Documentation & Coding Tips

Specify the duration of loss of consciousness (LOC) exactly using 2026 ICD-10 standards.

Example: Patient sustained a blunt force injury to the head with a documented loss of consciousness for 45 minutes. The GCS score upon arrival was 13. Assessment: S06.0X2A - Concussion with loss of consciousness of 31 minutes to 59 minutes, initial encounter. This documentation supports the specific sub-category based on time duration and confirms the initial encounter status for billing.

Billing Focus: Identify the exact time range of LOC (e.g., 30 minutes or less, 31-59 minutes, 1-5 hours) to select the correct 6th character.

Document the Glasgow Coma Scale (GCS) total score and its individual components (eyes, verbal, motor).

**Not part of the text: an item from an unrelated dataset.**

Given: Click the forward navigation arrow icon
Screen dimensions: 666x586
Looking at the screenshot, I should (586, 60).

Example: Initial neurologic assessment reveals GCS of 8 (E2, V2, M4). Patient is intubated for airway protection following traumatic subdural hemorrhage. Diagnosis: S06.5X9A - Traumatic subdural hemorrhage with loss of consciousness of unspecified duration, initial encounter, with secondary code R40.2421 - Glasgow coma scale score 8, eyes open to pain, initial encounter. This level of detail supports the severity of the injury for both medical necessity and DRG assignment.

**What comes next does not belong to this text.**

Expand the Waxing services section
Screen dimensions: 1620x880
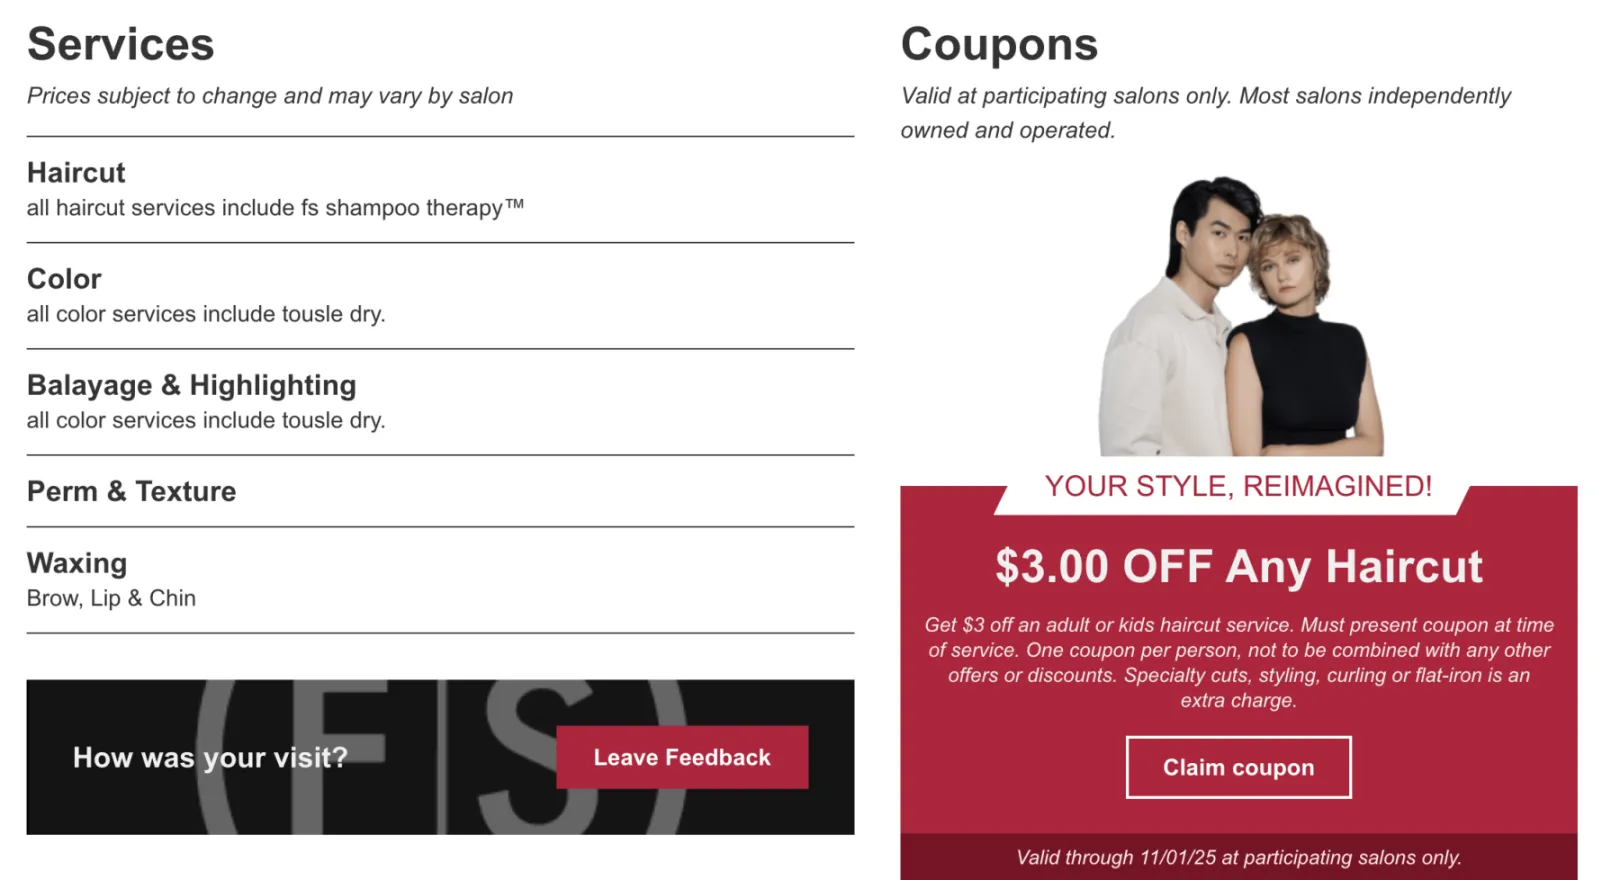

Billing Focus: Include the R40.2- series codes as secondary diagnoses to provide a complete clinical picture of injury severity.

Distinguish between focal and diffuse intracranial injuries based on imaging findings.

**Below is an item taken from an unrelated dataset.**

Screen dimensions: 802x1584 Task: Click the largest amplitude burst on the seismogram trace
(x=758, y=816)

Example: CT Head reveals multiple small punctate hemorrhages at the gray-white matter junction consistent with diffuse axonal injury. No focal mass effect or midline shift noted. Assessment: S06.2X0A - Diffuse traumatic brain injury without loss of consciousness, initial encounter. Billing is based on the diffuse nature (S06.2) rather than a focal contusion (S06.3).

Billing Focus: Use imaging reports to differentiate S06.2 (Diffuse) from S06.3 (Focal) to ensure the specific pathological mechanism is captured.

Indicate the presence or absence of an open intracranial wound.

Example: Patient presents with a 10cm scalp laceration and an underlying depressed skull fracture with visible dural tear and cortical laceration. Assessment: S06.333A - Contusion and laceration of cerebrum, unspecified, with loss of consciousness of 1 hour to 5 hours 59 minutes, initial encounter. Note the associated code S01.00XA for the open scalp wound. Documentation must specify that the intracranial injury occurred in the context of an open wound when applicable.

Billing Focus: The 7th character A, D, or S must be applied, but clinical documentation must first establish if the intracranial injury is associated with an open intracranial wound (7th digit modifier for some S06 subcategories).

Report the presence of traumatic cerebral edema separately when documented by the physician.

Example: Follow-up CT scan shows worsening midline shift due to traumatic cerebral edema surrounding the original contusion site. Assessment: S06.1X0A - Traumatic cerebral edema without loss of consciousness, initial encounter. This is coded in addition to the primary contusion code S06.310A.

Billing Focus: Code S06.1 is often a secondary code to the primary hemorrhage or contusion but is necessary to capture the full scope of brain swelling.